Tuesday 25 October 2011

The nature of Bubbles

I’m into week three of writing a blog and as I look into other blogs I become more aware of how much I don’t know, but I guess that is the nature of knowledge.  I need to simplify the problem, so that I have some clue about what is taking place, and what I see is a fairly simple equation.  The banks don’t print money; they lend money to people and organisations with the intention of making profit.  They aim to lend to people who can themselves make profit or service their debt.  At present, they have been seen to be guilty of making terrible lending decisions and their portfolio is riddled with potential bad debts from people, organisations and countries who cannot meet their obligations.  As regards lending to countries (and Greece is very much in the news at present), Germany says that the banks must allow for the majority of their loans to Greece as being bad.  The sticking point is that the French banks have lent more to Greece than anybody else and as such are against this proposal.

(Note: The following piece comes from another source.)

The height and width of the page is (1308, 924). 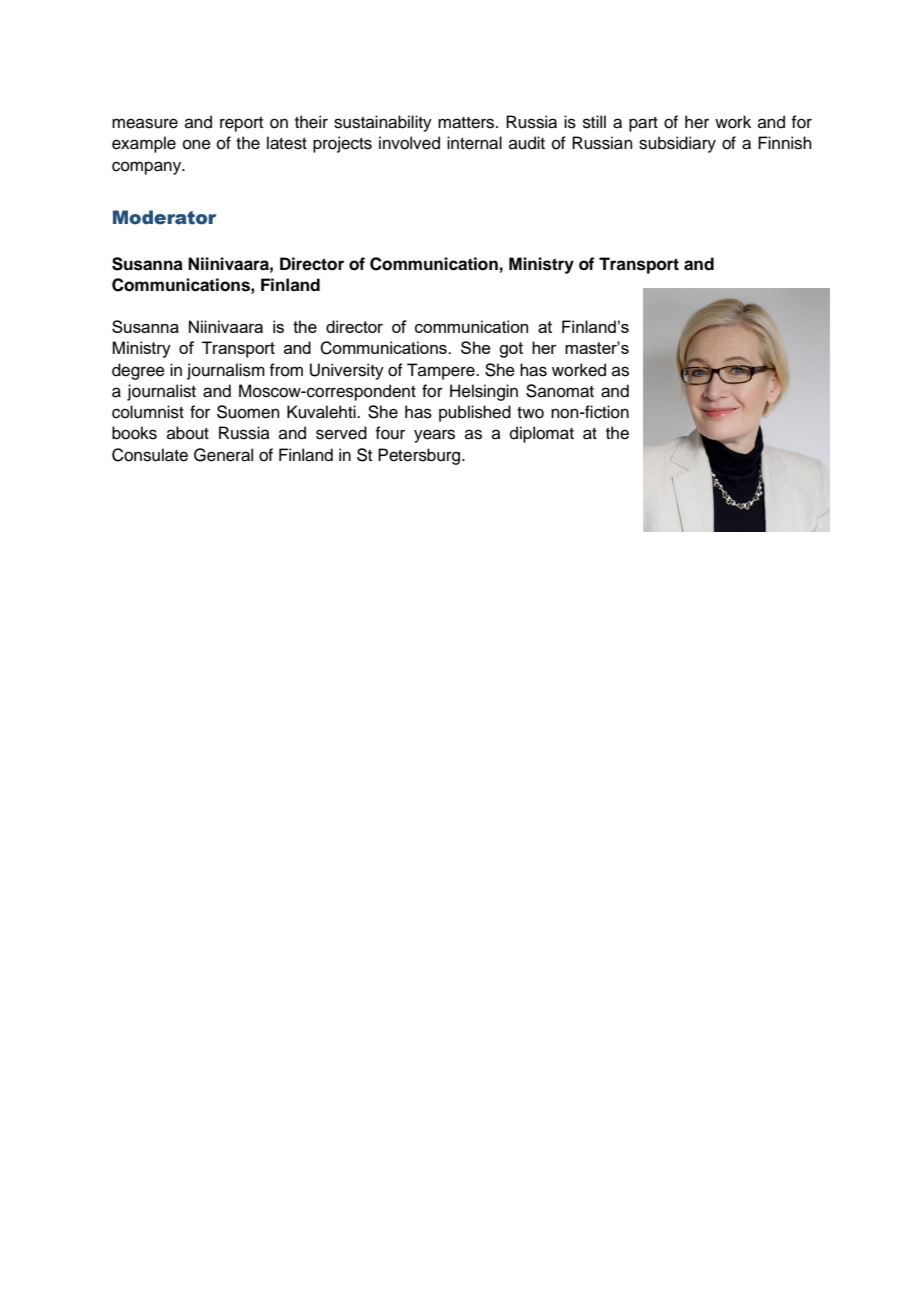 What do you see at coordinates (542, 434) in the page?
I see `diplomat` at bounding box center [542, 434].
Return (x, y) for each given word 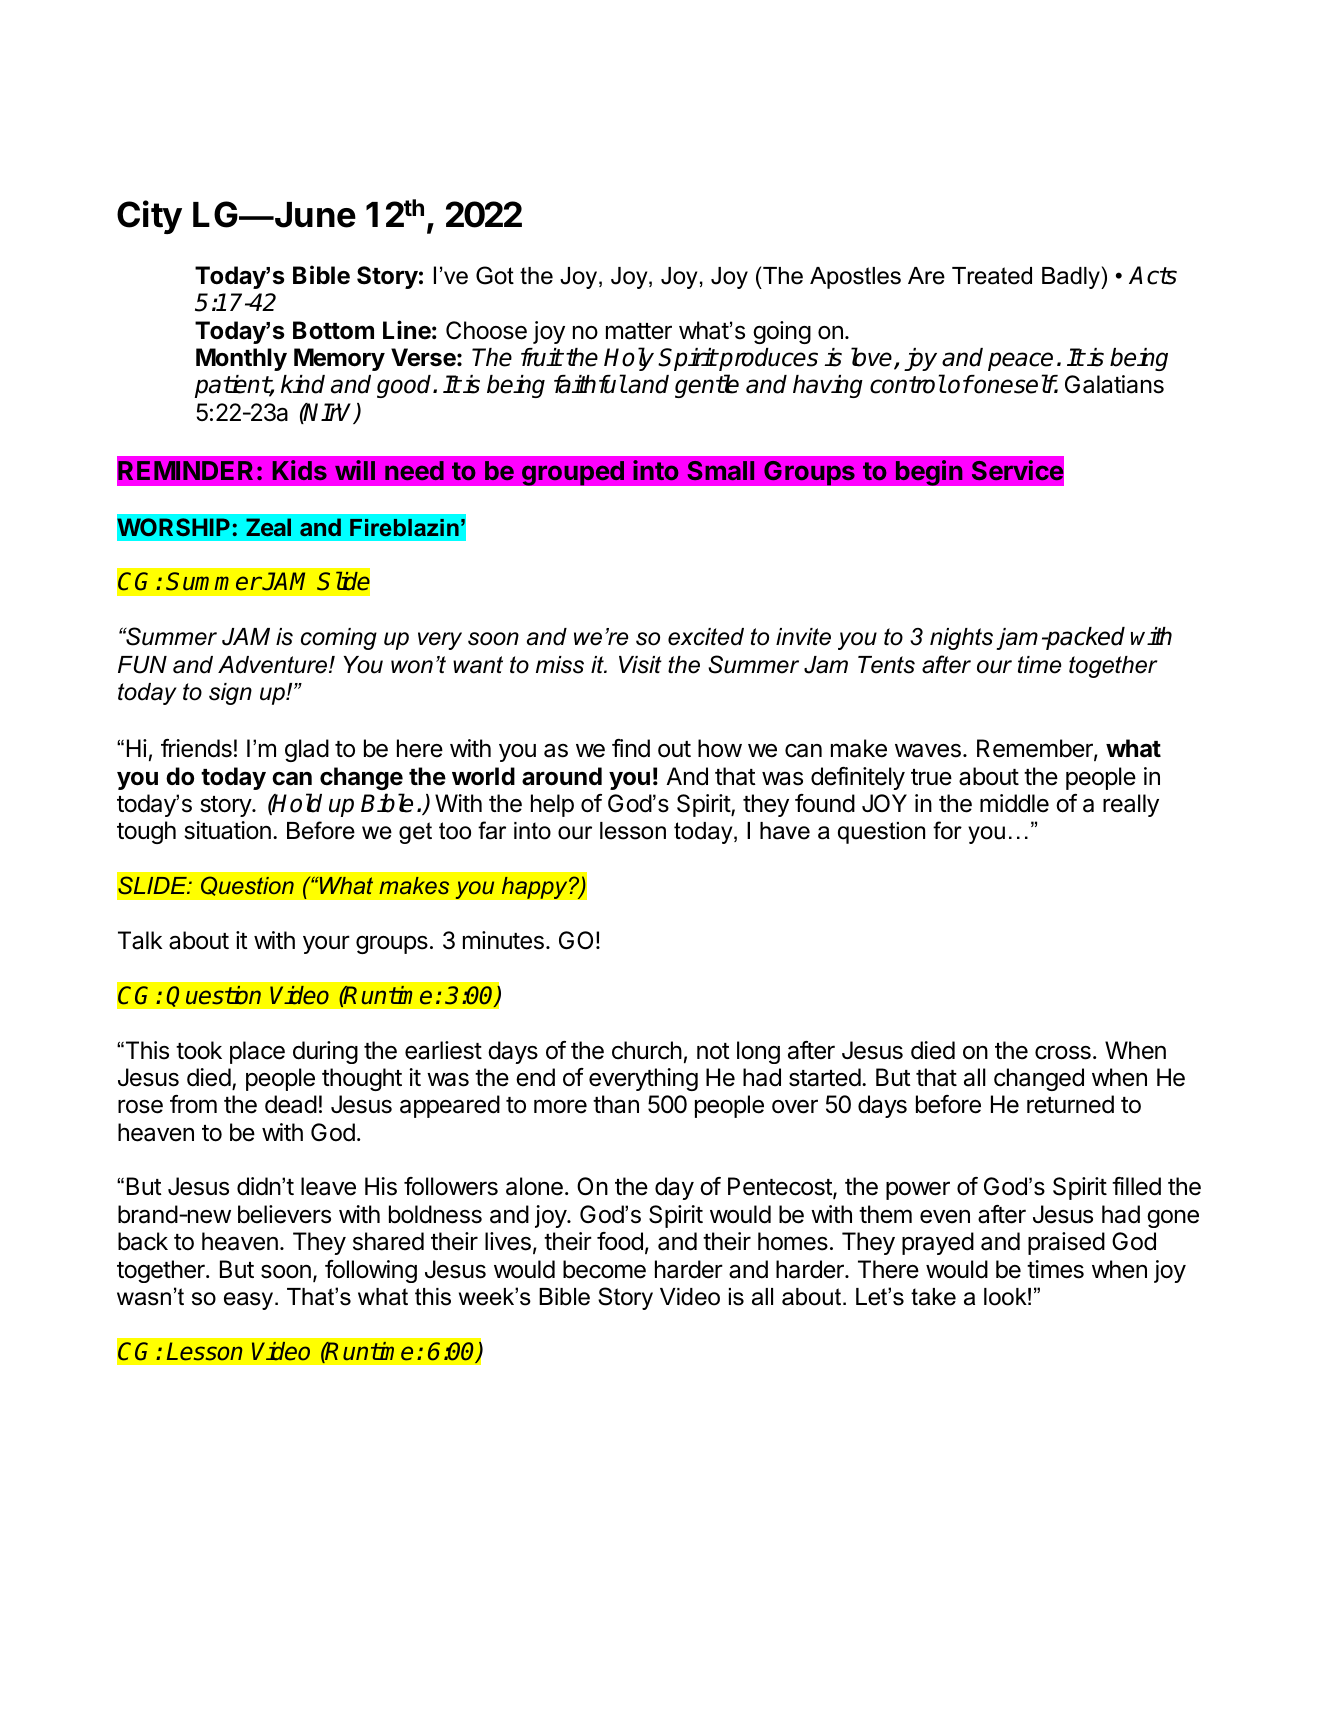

And so we come to the solution that will be agreed upon this week at the meeting of European leaders.  The banks will be asked to increase their reserves, which effectively limits their lending and at the same time increases their cover against bad lending decisions.  At the same time a European fund will be set up to help countries that have problems in repaying their debt.  And how will this be achieved?  The countries, Europe and the World will print more money so that Bank’s ratios can be improved and rescue funds set-up.

This is nothing less than another bubble that can only delay the inevitable and which is a continuation of the reason why the problem appeared in the first place.  This problem is not being solved; it is being passed forward without thought to the future.  The only way that a policy of this nature could possibly work would be where growth was equal or greater than the amount of money being invented.  In the current climate, we are entering a recession, and the money created will end up, down the line, as further bad debts to the banks who made the loans in the first place.

If we have a soft landing now, then the ultimate landing will be that much harder.